--- Extracted material Enclosed Below ---

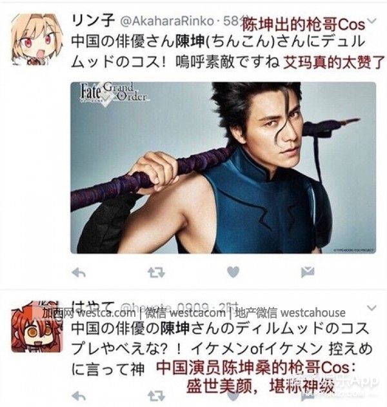Open the first tweet's 58 timestamp

click(231, 21)
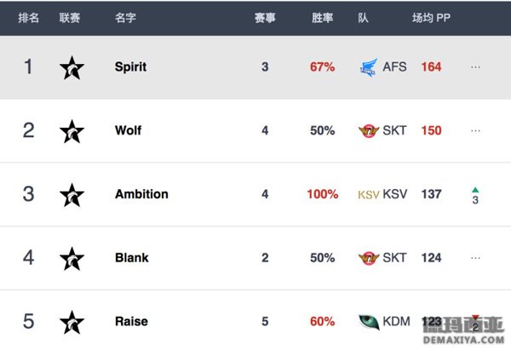This screenshot has width=511, height=350.
Task: Open player Raise's profile
Action: 132,321
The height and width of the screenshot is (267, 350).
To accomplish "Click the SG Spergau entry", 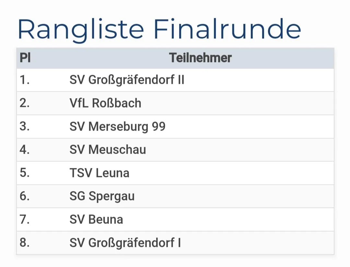I will (x=102, y=197).
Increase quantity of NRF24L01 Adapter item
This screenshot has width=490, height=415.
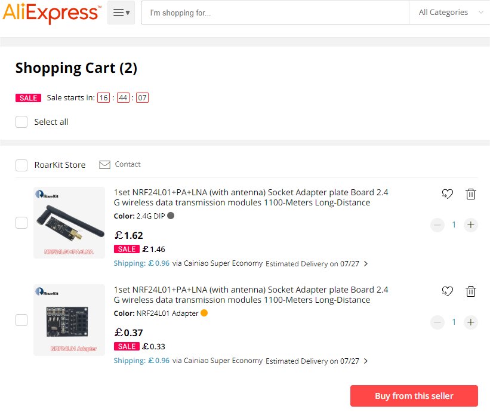click(471, 322)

--- End of Enclosed Extracted material ---

▶ [Task requirements]:
Extract, verbatim and alone, the lines from the line that contains "Increase quantity of NRF24L01 Adapter item" to the last line of the records, inclusive; drop any picture.

▶ [Solved problem]:
Increase quantity of NRF24L01 Adapter item
This screenshot has width=490, height=415.
click(471, 322)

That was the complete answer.